Anzueto 2009

Methods	Randomised, double‐blind parallel study. Duration: 52 weeks.
Participants	Setting: 98 centre in USA and Canada. (study code SCO100250, clinicaltrials.gov# NCT00115492) Participants randomised: 797 (FPS: 394; salmeterol: 403) Baseline characteristics: Mean age: 65.4. Mean FEV1: 0.98L Inclusion criteria: aged ≥40 yrs. History ≥ 10 pack‐years, a pre‐albuterol FEV1/FVC ≤ 0.70, a FEV1 ≤ 50% of predicted normal and a documented history of at least 1 COPD exacerbation the year prior to the study that required treatment with antibiotics, oral corticosteroids, and/or hospitalisation. Exclusion criteria: current diagnosis of asthma, a respiratory disorder other than COPD, historical or current evidence of a clinically significant uncontrolled disease, or had a COPD exacerbation that was not resolved at screening
Interventions	Run‐in 4 weeks with open‐label fluticasone/salmeterol 250/50 Diskus BID. Following run‐in, subjects were randomised to FPS 250/50 or salmeterol twice‐daily via DISKUS for 52 weeks. Clinic visits were conducted at screening, day 1 (randomisation), and after 4, 8, 12, 20, 28, 36, 44, and 52 weeks. Treatments were assigned in blocks using a centre‐based randomisation schedule. Assignment to blinded study medication was stratified based on subjects' FEV1 response to albuterol at screen visit. Oral corticosteroids and antibiotics were allowed for the acute treatment of a COPD exacerbation.
Outcomes	The primary efficacy endpoint was the annual rate of moderate/severe exacerbations. Secondary endpoints were the time to first moderate/severe exacerbation, the annual rate of exacerbations requiring oral corticosteroids, and pre‐dose FEV1. Related endpoints included the annual rate of all exacerbations, time to onset of each moderate/severe exacerbation, and diary records of dyspnoea scores, nighttime awakenings due to COPD, and use of supplemental albuterol.
Notes	The run‐in with combined therapy precluded exacerbations due to ICS withdrawal.
Risk of bias
Bias	Authors' judgement	Support for judgement
Random sequence generation (selection bias)	Low risk	Assigned in block centre‐based randomisation schedule and stratified according to salbutamol response in FEV1 at baseline.
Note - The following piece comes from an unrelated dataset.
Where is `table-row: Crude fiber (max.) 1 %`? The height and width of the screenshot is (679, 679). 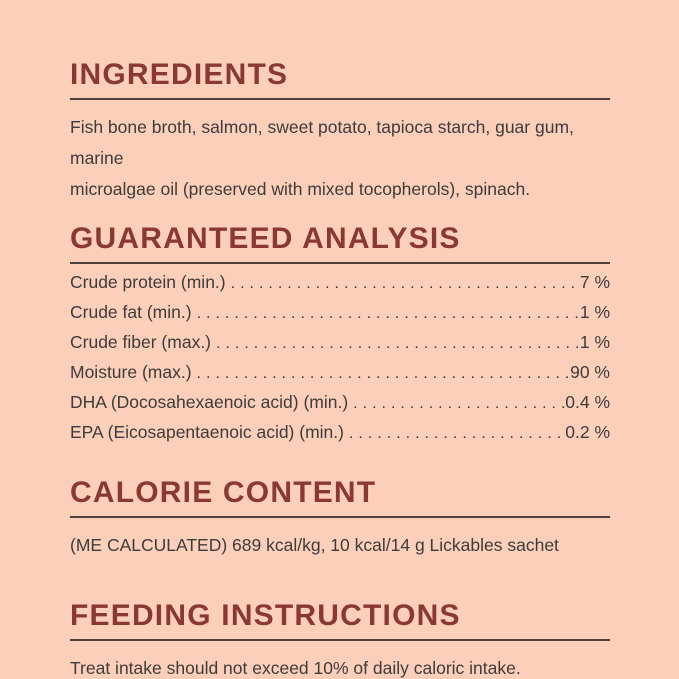
table-row: Crude fiber (max.) 1 % is located at coordinates (340, 347).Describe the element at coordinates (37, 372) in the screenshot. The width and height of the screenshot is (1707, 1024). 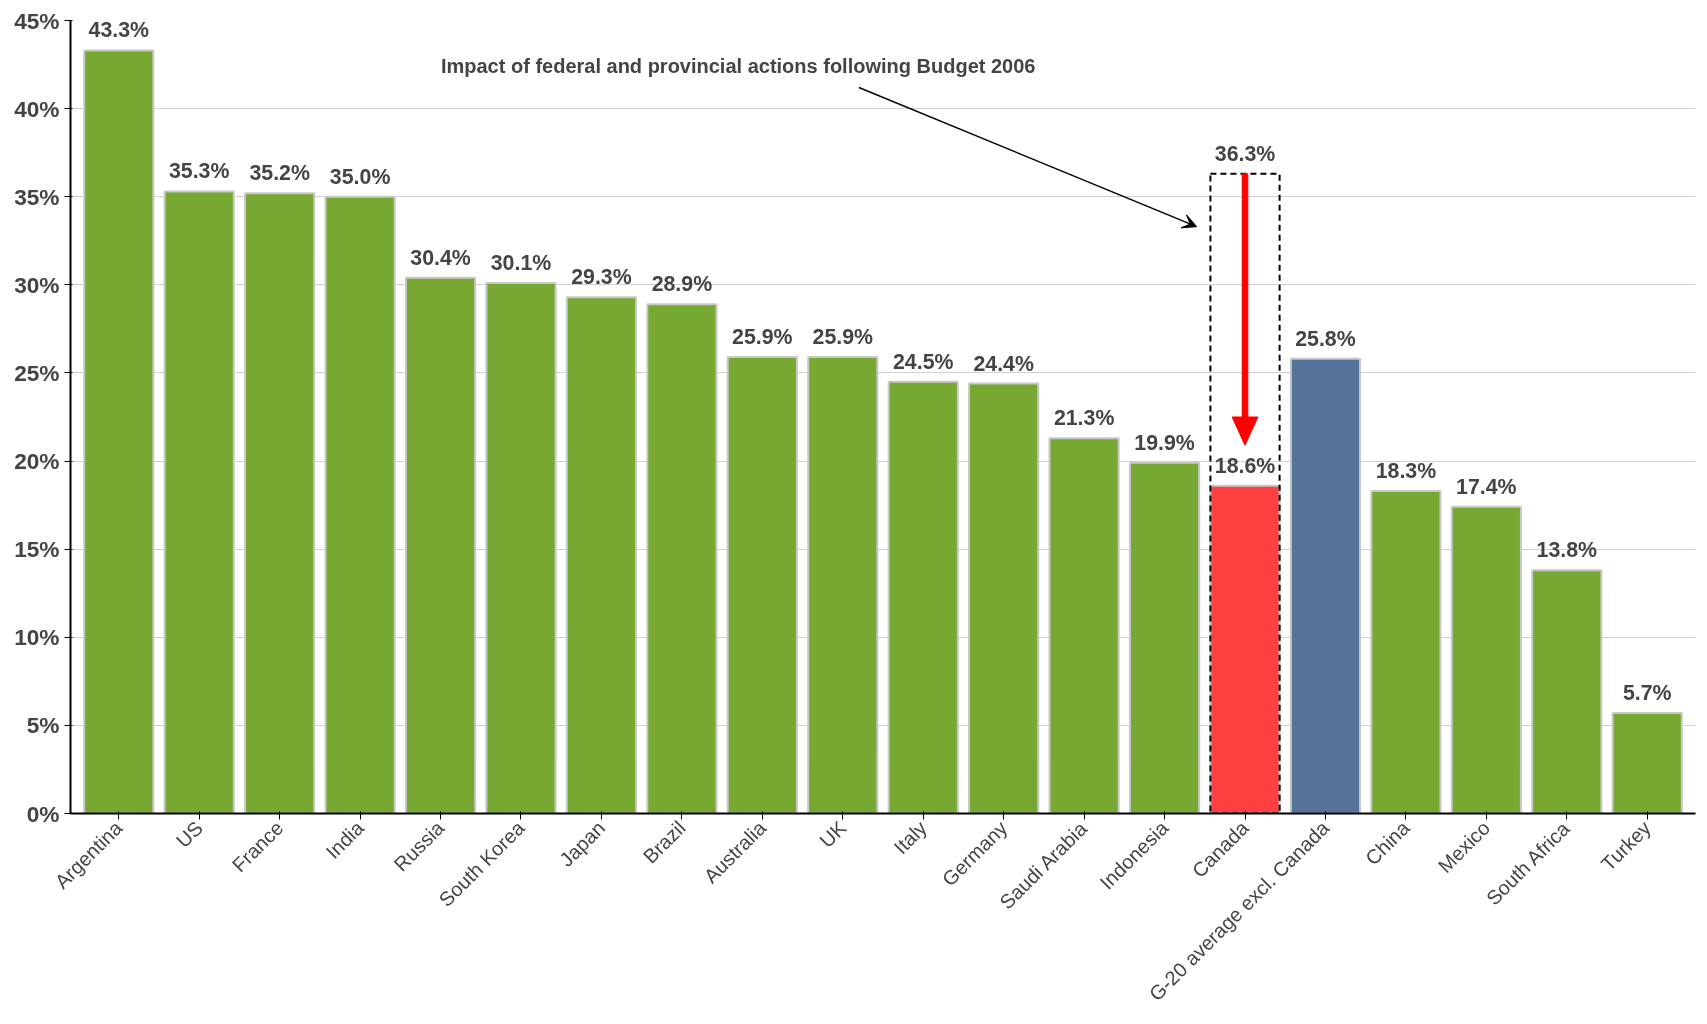
I see `y-tick-label: 25%` at that location.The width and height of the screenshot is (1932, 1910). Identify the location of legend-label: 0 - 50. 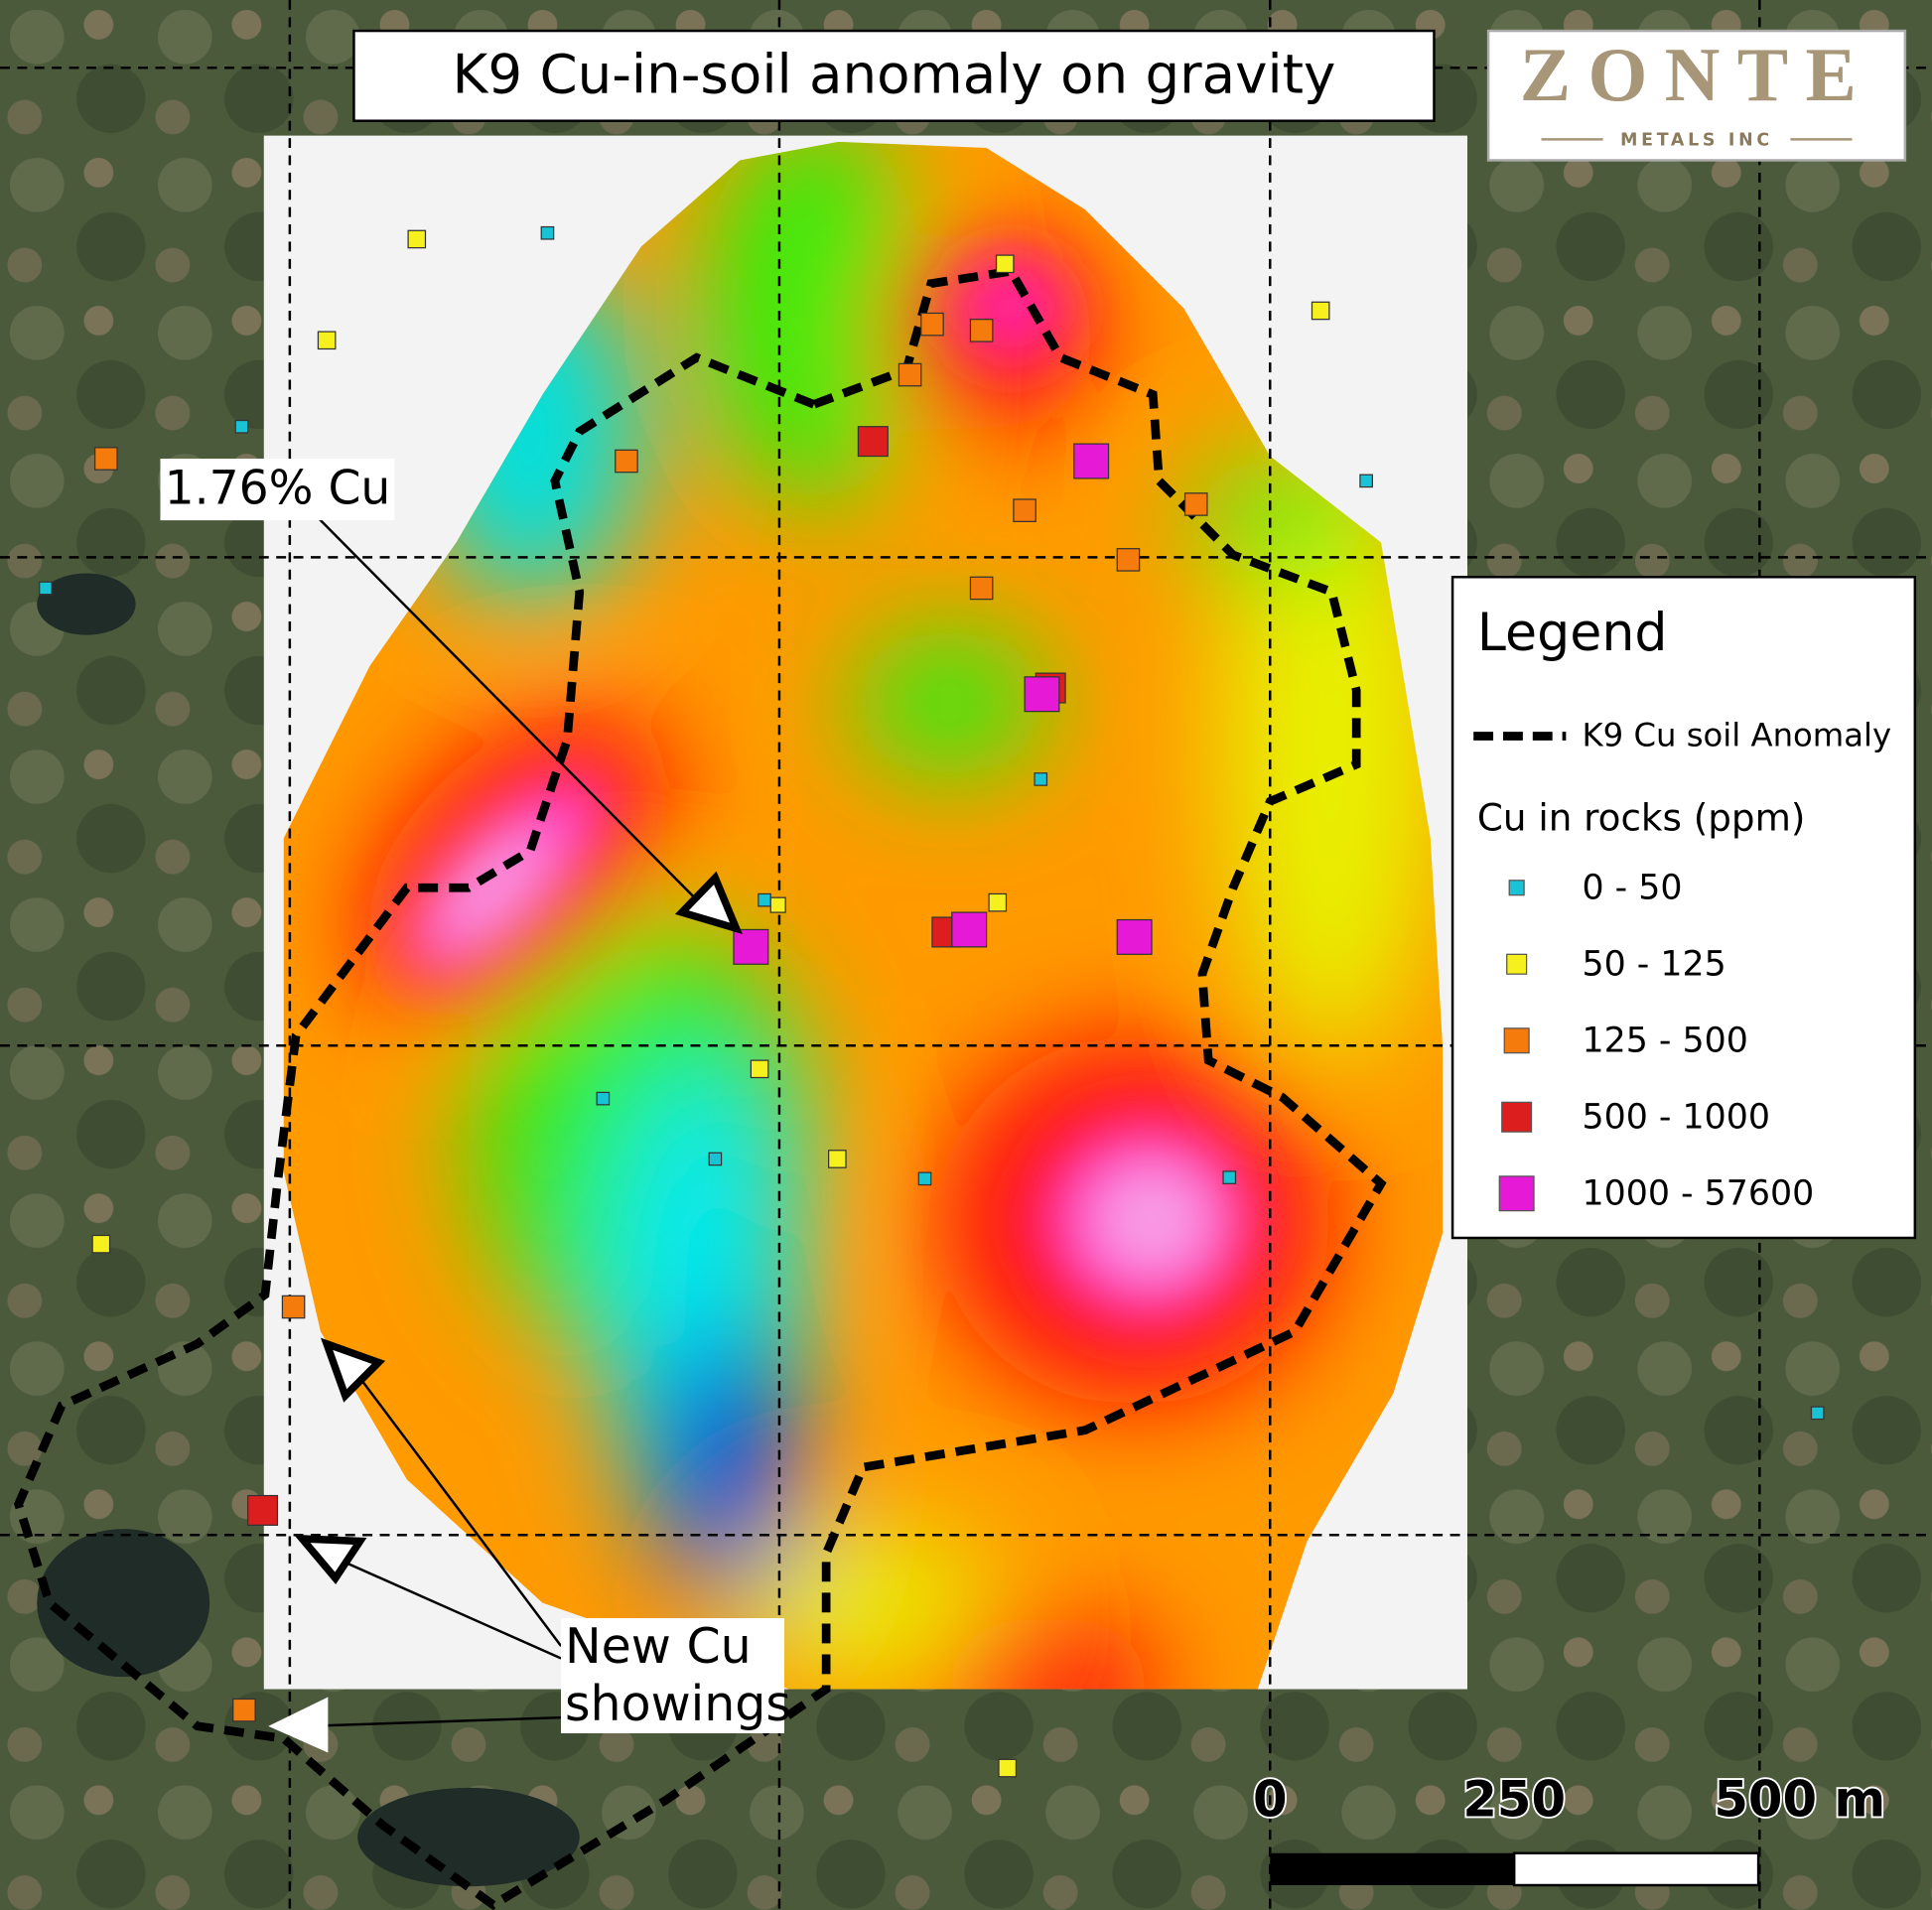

Allocation concealment (selection bias)	Unclear risk	Information not available.
Blinding (performance bias and detection bias) All outcomes	Low risk	Identical Diskus inhaler device.
Incomplete outcome data (attrition bias) Mortality	High risk	39% discontinued on salmeterol and 32% on FPS.
Incomplete outcome data (attrition bias) All other outcomes	High risk	39% discontinued on salmeterol and 32% on FPS.
Selective reporting (reporting bias)	Low risk	Contributes data to all primary outcomes.